Since the backcloths were framed in the proscenium arch as in a window. For the
viewer, there appeared to be a continuity of space and time. Some sort of space or
the preceding part of the locale i.e. the palace, forest, street is existed before
it came into sight. One portion existed in the arch and another beyond the arch.
This continuum resembled the way we experience time and space in ordinary life.
Events follow one another, the arrow of time flies toward the future. This was new
for the spectators, or at least unlike what they encountered in pre-modem
theatrical forms. Thus the curtains allowed new means to tell a story, perceive
dramatic continuity, and create character formations. Hafiz Abdullah`s Sakhawat
Khudaost Badshah or `Generous and Godly Emperor` in 1890 for the Indian Imperial
Theatrical company had fourteen backdrops. The scenes delineated became
increasingly more `real` or illusionist.

The Parsi theatre appropriated other Western presentational modes that produced
formal and experiential mutations. It assimilated the five-act structure, related
by extension to the proscenium that put the chronological narrative into place in
the first instance. It rearranged the cognizance of stage time and space by
intervening in the conventions of formality in Indian theatric and visual
traditions.
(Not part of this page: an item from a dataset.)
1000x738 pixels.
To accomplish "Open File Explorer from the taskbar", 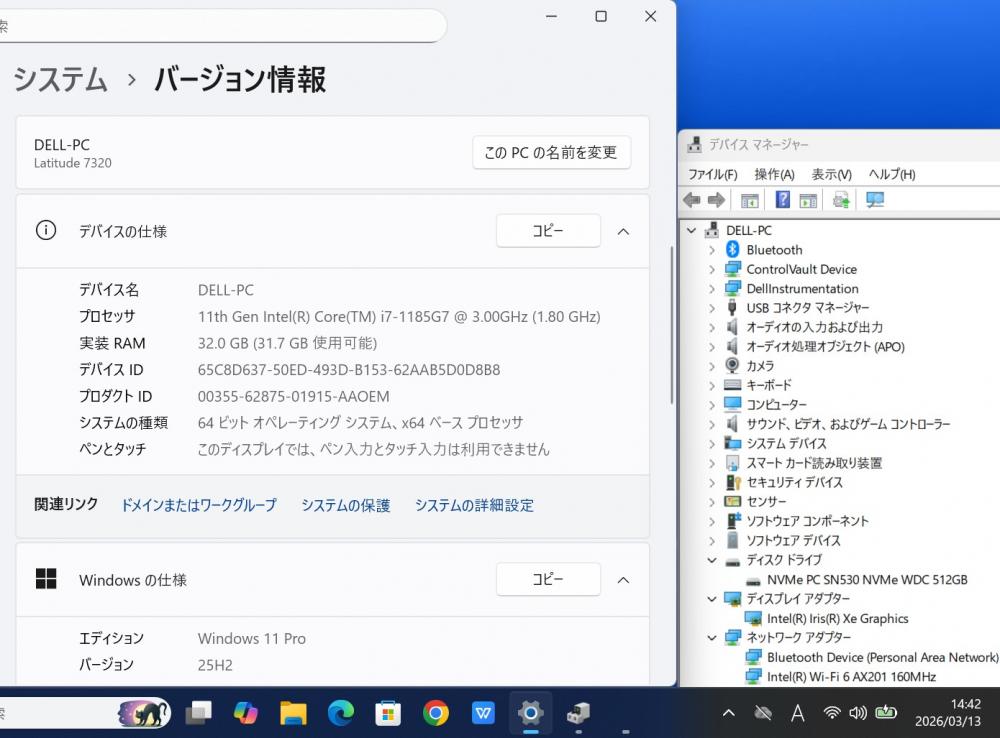I will pyautogui.click(x=293, y=712).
The mechanical devices to operate flying figures and furniture,
imported directly from melodramas in London. This shaped the textual scenarios.

The melodramatic style occasioned by stage machinery became so popular that, in a


sense, conventional storytelling was redrafted. By definition, melodrama
integrates spoken text with music. The category now also came to be applied to
romantic plots that act on the audience`s emotions without considering character
elaboration or logic. An economically workable commercial stage in most urban
centres fitted folk performance to the European proscenium, creating technical
models and unexpected marvels. Eventually, and paradoxically, these were put in
the service of realism as being assembled at this time. Architectural and stage
technologies allowed for vampire pits, flying beds, miraculous appearances and
disappearances. These are best suited for romances and mythological tales.

Among the most popular actors of the Parsi stage there were Dadabhai Patel, K. N.
Kabraji, Jehangir Khambata, Cowasji Khatao, C. S. Nazir, Khurshedji Balliwala,
Framji Appu, Sohrabji Oghra, Abdul Rahman Kabali, Sohrab Modi, Amrit Keshav Nayak,
and Fida Hussain. Among the famous actresses, Mary Fenton or Mehrbai was the
daughter of an English officer in the British Indian army. Gohar or Kayoum
Mamajiwala debuted as a child, and Patience Cooper and Seeta Devi performed with
Madan Theatres in Calcutta. The light-classical musical vocabulary of Parsi
theatre included ghazal, qawwali, thumri, dadra, and hori. The common instruments
were harmonium or `organ`, clarinet, sarangi, tabla, and nakkara drums.